Biomaterial scaffolds for retinal repair: The synthesis and characterization of three poly(ethylene glycol)/poly(L-lysine) hydrogels and their influence on neural progenitor cells

Vision loss resulting from diseases such as retinitis pigmentosa and age-related macular degeneration affects millions worldwide. These diseases result in the degeneration of the retinal pigmented epithelium and photoreceptor cell layer, cells that are critical to our ability to process visual light. However, both patterns of degeneration spare many of the inner neurons of the retina that transport visual signals from the photoreceptor layer to the optic nerve and brain. A promising treatment for these diseases is a cell therapy that would deliver healthy retinal cells that could synapse with the remaining neurons. Neural progenitor cells (NPCs) are specific to the central nervous system and demonstrate excellent integration into retina and differentiation into morphologies of retinal cell types.

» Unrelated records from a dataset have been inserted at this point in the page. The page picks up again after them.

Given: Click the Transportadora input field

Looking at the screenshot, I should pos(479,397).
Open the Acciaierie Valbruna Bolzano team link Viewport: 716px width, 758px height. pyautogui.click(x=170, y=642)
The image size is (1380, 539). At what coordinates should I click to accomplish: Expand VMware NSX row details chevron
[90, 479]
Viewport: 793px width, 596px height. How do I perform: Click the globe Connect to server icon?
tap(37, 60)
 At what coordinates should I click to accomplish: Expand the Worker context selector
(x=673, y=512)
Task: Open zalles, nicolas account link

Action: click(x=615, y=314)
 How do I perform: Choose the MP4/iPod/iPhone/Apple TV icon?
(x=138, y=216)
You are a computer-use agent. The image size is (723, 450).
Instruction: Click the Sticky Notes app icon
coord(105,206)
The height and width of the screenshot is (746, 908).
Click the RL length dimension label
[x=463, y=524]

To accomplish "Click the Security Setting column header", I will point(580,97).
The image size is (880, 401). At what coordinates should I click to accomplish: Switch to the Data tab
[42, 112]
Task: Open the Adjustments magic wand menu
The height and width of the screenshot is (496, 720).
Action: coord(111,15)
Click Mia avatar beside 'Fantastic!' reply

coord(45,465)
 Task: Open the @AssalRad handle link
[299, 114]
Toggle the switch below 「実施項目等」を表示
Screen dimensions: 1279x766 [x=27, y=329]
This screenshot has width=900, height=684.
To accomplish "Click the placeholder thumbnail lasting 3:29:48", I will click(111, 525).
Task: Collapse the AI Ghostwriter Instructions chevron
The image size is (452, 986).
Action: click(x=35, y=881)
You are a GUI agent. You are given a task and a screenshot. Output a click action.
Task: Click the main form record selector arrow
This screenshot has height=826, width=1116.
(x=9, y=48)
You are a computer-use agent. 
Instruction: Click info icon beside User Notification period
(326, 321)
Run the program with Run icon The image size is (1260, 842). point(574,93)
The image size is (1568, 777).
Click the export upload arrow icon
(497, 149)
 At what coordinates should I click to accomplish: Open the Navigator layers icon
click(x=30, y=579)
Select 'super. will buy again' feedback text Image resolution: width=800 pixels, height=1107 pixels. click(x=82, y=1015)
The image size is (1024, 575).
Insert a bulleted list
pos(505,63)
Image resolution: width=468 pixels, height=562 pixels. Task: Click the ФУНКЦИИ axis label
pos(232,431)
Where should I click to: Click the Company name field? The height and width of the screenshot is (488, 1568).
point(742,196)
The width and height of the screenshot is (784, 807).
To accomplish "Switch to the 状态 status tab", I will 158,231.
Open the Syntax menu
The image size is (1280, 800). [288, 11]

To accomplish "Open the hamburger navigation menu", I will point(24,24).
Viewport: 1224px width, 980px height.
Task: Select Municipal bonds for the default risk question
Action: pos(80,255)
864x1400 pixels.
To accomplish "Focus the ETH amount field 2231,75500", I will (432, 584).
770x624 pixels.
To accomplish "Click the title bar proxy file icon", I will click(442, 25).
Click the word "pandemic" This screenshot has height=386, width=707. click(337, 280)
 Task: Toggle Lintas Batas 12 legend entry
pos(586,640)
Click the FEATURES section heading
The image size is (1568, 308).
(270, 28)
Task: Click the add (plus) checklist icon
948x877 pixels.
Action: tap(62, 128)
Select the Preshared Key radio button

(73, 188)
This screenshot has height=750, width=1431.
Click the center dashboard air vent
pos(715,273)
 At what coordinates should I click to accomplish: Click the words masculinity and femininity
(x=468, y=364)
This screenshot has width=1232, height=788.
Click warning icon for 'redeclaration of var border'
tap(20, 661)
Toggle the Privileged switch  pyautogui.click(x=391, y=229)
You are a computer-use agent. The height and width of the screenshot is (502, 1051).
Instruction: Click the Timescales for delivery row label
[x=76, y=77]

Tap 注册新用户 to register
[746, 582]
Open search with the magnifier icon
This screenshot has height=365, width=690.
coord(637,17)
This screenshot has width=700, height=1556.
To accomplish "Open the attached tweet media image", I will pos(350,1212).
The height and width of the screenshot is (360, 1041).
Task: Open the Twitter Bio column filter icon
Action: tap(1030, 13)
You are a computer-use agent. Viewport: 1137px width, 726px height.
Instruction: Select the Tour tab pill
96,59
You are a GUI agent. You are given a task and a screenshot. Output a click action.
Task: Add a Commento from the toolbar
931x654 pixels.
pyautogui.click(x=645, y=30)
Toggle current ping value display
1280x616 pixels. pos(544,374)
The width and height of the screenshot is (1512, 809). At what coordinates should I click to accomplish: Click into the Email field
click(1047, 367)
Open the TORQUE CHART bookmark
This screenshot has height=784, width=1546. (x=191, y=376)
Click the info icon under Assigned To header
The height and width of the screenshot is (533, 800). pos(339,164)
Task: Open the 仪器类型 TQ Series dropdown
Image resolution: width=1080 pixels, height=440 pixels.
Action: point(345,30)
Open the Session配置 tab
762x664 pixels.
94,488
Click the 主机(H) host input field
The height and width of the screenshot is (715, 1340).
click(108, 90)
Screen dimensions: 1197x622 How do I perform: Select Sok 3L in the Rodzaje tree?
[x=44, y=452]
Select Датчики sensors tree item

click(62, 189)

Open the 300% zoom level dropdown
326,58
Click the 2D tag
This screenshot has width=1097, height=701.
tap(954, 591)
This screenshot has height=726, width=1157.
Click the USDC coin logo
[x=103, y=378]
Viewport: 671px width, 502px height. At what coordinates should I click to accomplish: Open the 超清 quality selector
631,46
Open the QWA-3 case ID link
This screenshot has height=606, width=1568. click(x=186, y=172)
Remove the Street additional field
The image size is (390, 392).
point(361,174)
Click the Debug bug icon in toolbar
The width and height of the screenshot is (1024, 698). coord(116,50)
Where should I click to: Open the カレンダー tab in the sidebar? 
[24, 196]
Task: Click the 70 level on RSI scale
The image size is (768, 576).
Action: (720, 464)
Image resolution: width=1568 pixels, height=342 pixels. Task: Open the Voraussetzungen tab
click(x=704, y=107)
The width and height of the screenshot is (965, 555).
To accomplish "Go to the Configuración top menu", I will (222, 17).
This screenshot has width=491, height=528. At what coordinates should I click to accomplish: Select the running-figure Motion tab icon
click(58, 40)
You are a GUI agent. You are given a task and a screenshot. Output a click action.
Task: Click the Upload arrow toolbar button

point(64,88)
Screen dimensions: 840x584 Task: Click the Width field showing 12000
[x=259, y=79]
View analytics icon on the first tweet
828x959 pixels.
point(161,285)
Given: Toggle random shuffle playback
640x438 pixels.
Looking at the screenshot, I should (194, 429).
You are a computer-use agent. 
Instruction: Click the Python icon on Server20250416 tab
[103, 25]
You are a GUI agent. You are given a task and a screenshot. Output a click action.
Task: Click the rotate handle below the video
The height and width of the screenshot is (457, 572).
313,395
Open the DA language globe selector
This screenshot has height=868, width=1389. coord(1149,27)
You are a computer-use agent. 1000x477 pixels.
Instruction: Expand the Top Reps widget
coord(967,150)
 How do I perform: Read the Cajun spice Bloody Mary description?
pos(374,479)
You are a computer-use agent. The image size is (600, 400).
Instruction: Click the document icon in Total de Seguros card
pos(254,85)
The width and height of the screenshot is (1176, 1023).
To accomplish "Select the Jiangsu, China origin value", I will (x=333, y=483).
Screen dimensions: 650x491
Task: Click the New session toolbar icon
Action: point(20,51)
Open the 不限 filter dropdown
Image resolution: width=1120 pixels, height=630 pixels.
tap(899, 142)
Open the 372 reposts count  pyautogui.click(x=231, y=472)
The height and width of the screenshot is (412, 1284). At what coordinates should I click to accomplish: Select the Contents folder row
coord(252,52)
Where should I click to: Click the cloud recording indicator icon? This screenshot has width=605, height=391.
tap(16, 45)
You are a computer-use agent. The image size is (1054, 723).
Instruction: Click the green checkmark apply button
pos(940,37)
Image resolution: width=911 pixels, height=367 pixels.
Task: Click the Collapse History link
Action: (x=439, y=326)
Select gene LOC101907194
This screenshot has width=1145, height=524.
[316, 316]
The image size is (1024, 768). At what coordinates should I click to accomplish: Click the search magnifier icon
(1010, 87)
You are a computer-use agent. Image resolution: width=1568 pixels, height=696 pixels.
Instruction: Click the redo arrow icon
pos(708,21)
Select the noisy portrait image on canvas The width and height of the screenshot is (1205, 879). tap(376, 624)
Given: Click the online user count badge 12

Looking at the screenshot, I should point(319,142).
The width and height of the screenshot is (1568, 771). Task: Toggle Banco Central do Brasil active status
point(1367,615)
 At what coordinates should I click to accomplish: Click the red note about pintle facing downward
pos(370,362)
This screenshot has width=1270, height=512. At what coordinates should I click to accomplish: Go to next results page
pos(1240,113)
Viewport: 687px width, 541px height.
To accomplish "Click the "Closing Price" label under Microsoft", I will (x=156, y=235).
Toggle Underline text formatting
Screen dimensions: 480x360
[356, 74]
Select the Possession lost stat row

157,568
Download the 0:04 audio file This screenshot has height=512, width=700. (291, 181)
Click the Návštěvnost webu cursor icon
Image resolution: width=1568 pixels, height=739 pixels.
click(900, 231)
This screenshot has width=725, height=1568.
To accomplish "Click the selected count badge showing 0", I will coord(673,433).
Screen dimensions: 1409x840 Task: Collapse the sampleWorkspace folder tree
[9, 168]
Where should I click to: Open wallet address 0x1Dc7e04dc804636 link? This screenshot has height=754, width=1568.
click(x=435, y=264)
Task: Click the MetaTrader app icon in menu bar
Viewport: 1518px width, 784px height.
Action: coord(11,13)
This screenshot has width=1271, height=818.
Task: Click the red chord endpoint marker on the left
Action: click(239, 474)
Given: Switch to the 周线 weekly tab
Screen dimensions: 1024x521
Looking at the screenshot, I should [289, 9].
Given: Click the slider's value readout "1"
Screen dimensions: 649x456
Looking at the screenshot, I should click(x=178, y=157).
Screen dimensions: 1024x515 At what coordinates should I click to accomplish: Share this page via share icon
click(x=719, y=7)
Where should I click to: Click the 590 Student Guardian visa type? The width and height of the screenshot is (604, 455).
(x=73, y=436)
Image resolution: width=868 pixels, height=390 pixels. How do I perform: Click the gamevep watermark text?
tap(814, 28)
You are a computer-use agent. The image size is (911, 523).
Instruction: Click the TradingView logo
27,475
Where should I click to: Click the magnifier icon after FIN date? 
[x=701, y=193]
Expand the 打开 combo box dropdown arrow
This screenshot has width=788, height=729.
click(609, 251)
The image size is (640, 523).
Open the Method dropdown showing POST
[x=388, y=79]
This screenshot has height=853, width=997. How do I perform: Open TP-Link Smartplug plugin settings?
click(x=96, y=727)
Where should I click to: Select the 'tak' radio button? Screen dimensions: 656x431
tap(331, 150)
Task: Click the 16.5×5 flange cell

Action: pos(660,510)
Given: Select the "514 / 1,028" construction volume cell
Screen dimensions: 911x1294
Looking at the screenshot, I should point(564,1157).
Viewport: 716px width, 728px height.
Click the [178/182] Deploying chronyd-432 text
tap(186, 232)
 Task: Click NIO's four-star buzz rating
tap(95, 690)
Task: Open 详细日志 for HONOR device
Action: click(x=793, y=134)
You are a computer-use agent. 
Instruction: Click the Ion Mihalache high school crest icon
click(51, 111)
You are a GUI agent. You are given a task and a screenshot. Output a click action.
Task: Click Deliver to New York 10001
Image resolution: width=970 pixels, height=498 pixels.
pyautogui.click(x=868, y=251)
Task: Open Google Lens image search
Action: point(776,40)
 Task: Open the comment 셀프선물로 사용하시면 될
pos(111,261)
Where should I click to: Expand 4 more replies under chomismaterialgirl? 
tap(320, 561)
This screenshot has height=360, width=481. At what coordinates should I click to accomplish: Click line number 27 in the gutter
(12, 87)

Biomaterial scaffolds may be a critical component of retinal cell therapies due to their ability to promote survival, differentiation and organization to transplanted cells. This dissertation describes the development of poly(ethylene glycol) (PEG)/poly(L-lysine) (PLL) hydrogels by three fabrication methods: chemical crosslinking, photopolymerization and freeze-dried preparation and the effects of these gels on the behavior of NPCs.;A library of chemically crosslinked PEG/PLL hydrogels was developed to examine the relationship between materials properties and progenitor cell behavior. A subset of gels within the library promoted the migration and neuronal differentiation of NPCs. Hydrogels that exhibited high migration had elastic moduli between 3,500--5,500 Pa, amine concentrations ranging from 0--3.0 micromoles/mg and contained mid-molecular weight PLL (70--150 kDa). We have developed a photopolymerized hydrogel composed of macromers of PEG bound to PLL that supports NPC survival and directs neuronal differentiation. Photopolymerized gels can be cured in situ and may provide a minimally invasive way to deliver NPCs.;Additionally, we have developed a freeze-dried PEG/PLL gel containing pores aligned normal to the gel surface with an average diameter of 137 microm +/- 32 microm. These freeze-dried gels direct the differentiation of NPCs into astrocyte and neuronal cell types. This research examines the relationship between materials and progenitor cell behavior and represents the first steps towards the development of a hydrogel scaffold for progenitor cell delivery to the subretinal space.